@quad Definitely do not go with CentOS.
Alpine would be nice, I'm sure, but the lack of glibc may end up breaking stuff (or maybe not).
Hmm... Why not Ubuntu LTS?
@tk @quad Anything can indeed be agile if you install Docker. Docker is a blessing for me, honestly. I run tens of services, and I don't have to worry about manually updating them (through apt, yum, dnf, or else) anymore. I just have an Ansible playbook that shuts the Docker machines down while keeping the volumes intact, and fetches the latest Docker image from hub.docker.com, while reconnecting them to their volumes and starting all of them up.
It's pure bliss.
@quad @tk I think it adds a lot of stability, reproducibility, and security to a prod deployment.

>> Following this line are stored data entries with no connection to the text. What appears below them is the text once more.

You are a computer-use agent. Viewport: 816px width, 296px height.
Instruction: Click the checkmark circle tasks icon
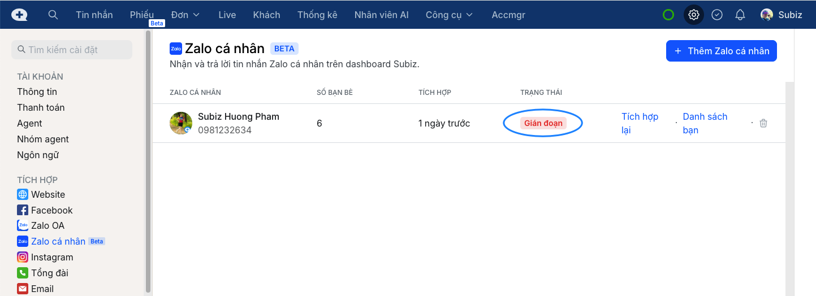tap(717, 15)
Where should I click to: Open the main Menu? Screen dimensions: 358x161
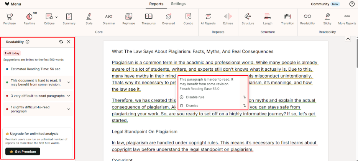(x=13, y=4)
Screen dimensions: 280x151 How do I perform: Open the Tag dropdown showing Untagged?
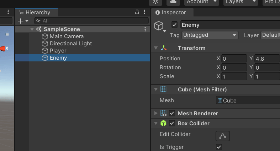(x=210, y=35)
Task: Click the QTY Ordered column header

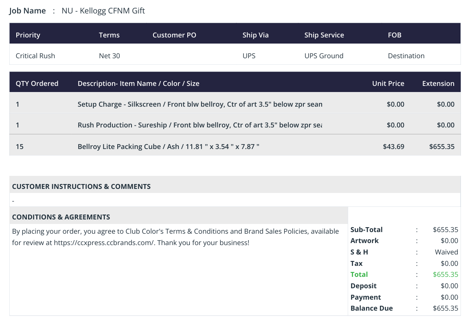Action: point(37,83)
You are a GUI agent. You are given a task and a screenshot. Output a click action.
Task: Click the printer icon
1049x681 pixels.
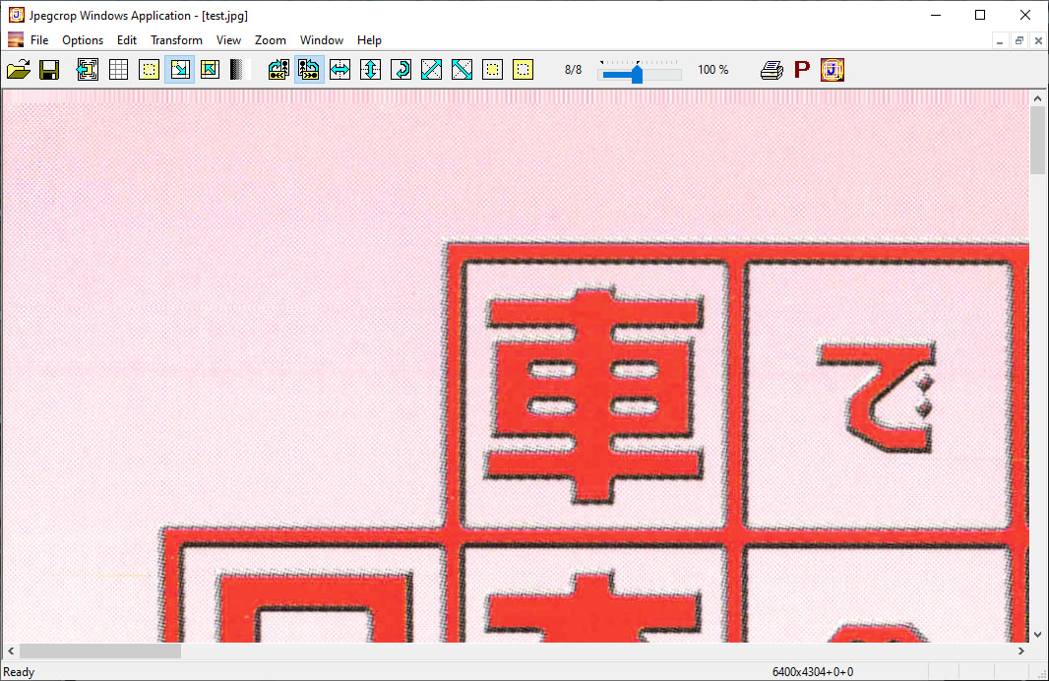pyautogui.click(x=772, y=70)
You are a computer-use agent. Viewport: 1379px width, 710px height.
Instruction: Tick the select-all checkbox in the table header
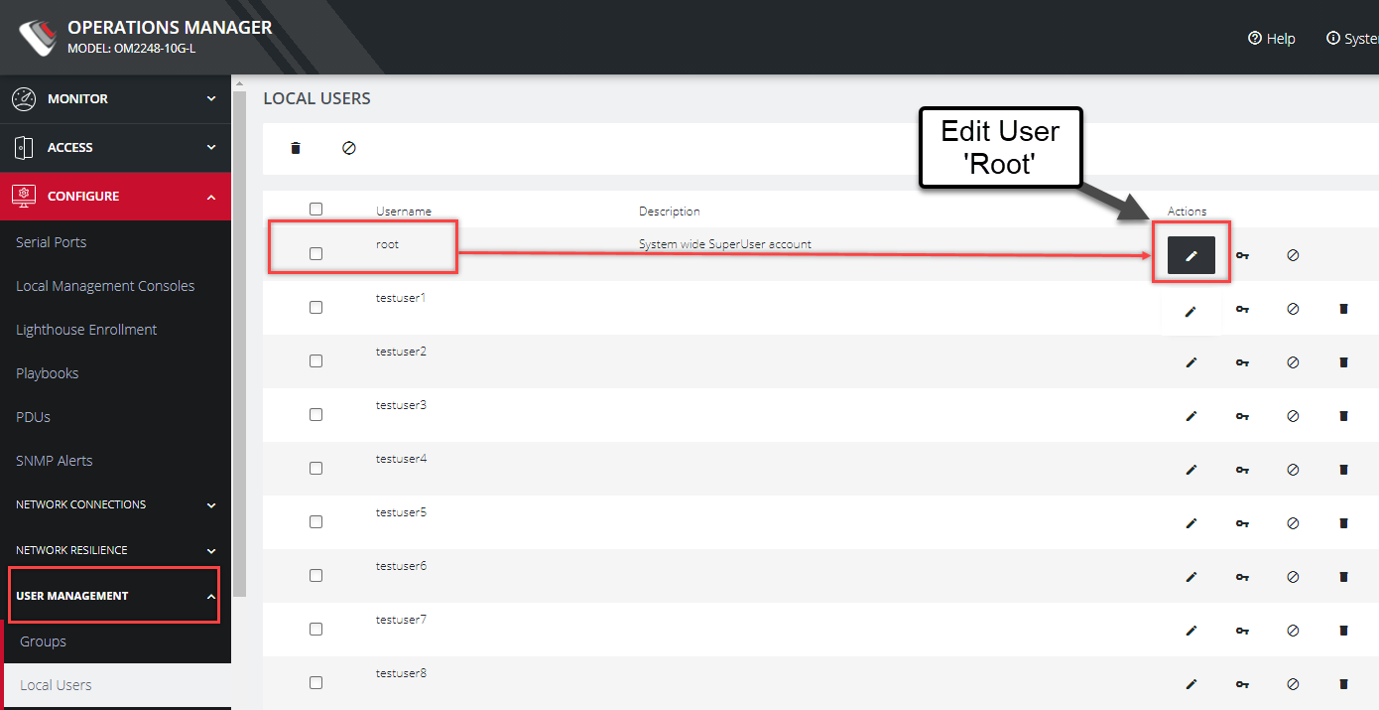[x=315, y=210]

For example, my Docker "master node" has like 3 or 4 networks that are isolated from each other, and allow services like MariaDB and such to talk to other servers. This way, all my databases are isolated from each other, and if a web service contains a vulnerability that allows the attacker to dump the databases, they won't see much from the other ones.
@crunklord420 @tk @quad To be fair, software engineering exists and very few companies seem to get it right. I don't understand why this is, but I suspect it's the same reason why Docker is not used properly either.

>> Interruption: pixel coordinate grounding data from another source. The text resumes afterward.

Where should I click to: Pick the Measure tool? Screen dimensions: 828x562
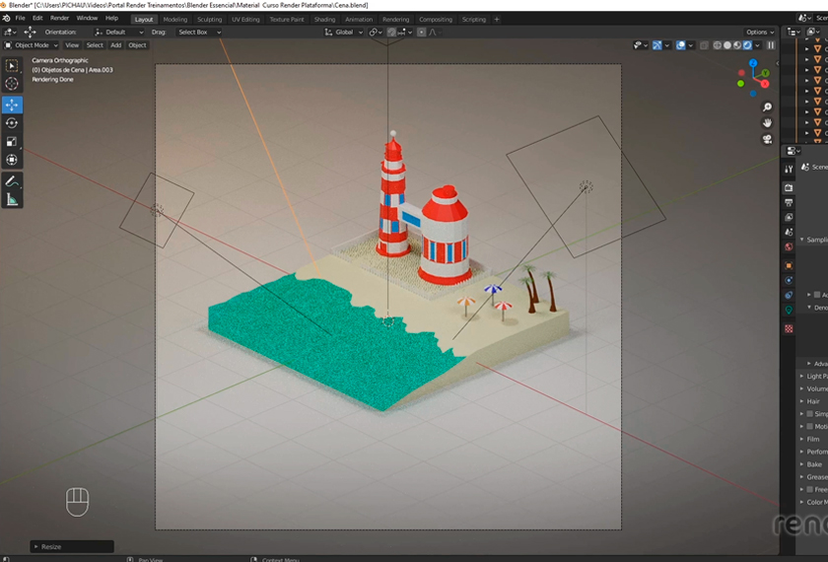coord(12,199)
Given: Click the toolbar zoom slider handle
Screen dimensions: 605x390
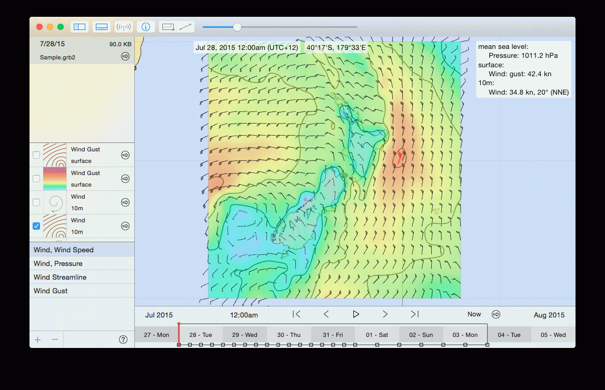Looking at the screenshot, I should [x=237, y=27].
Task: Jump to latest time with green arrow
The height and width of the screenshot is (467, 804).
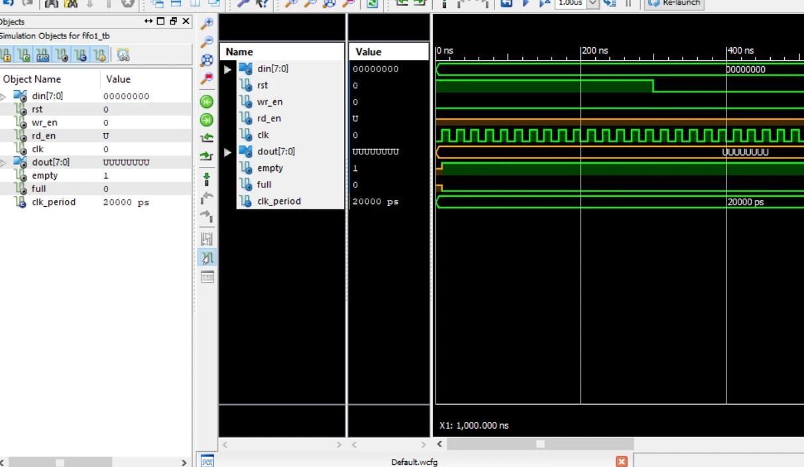Action: pyautogui.click(x=207, y=120)
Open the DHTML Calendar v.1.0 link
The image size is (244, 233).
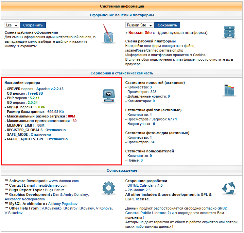[145, 185]
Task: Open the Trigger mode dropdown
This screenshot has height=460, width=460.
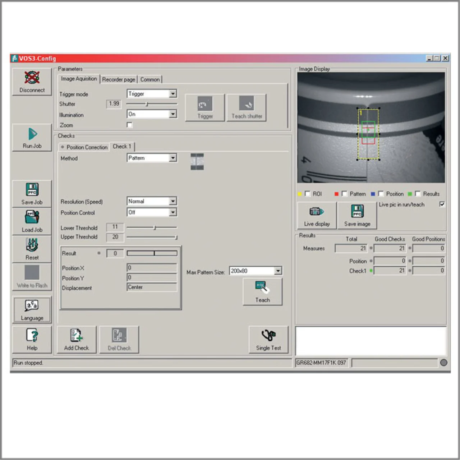Action: [x=173, y=94]
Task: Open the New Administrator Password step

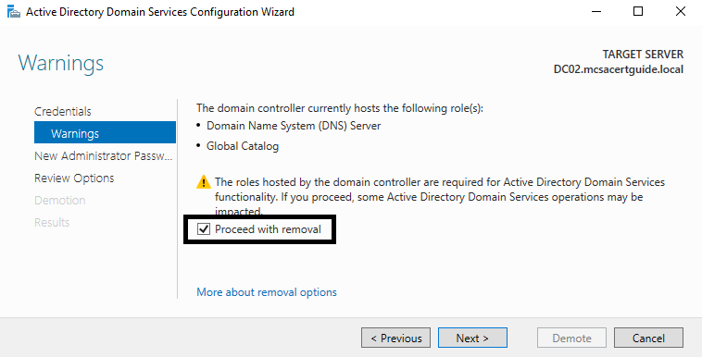Action: tap(103, 155)
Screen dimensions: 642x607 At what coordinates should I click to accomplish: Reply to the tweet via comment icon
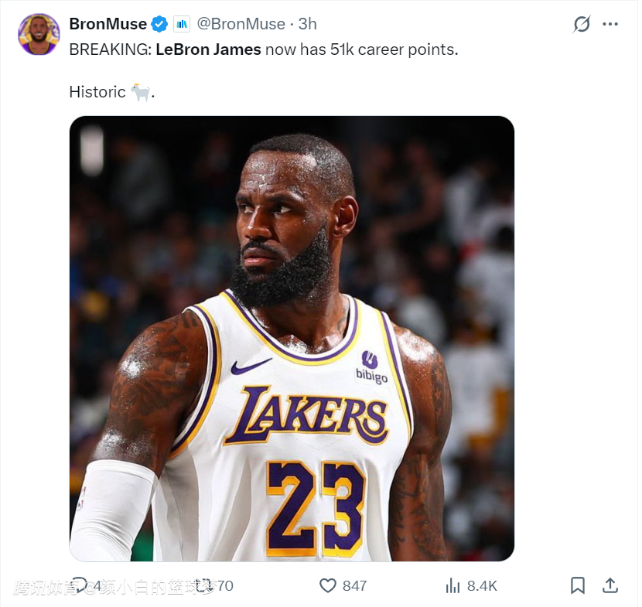tap(79, 585)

@quad @tk @crunklord420 My previous company hired me for sysadmin work. Their previous employees were maintaining all the server infrastructure, but their official title was Developer.
Let me tell you. It wasn't a pretty sight.
I mean, all things considered, it wasn't that terrible either. But I had to fix a lot of stuff. Not that I hated the job, anyway.
About 2-3 years ago I took over some Linux servers "maintained" by the devs. The thing was a honeypot of everything from Java software that was two years out of date to LXC containers with postfix and SSLv3 enabled.
Even now I haven't managed to fix even half of them. So I'll be setting up a whole new proper Linux environment from scratch.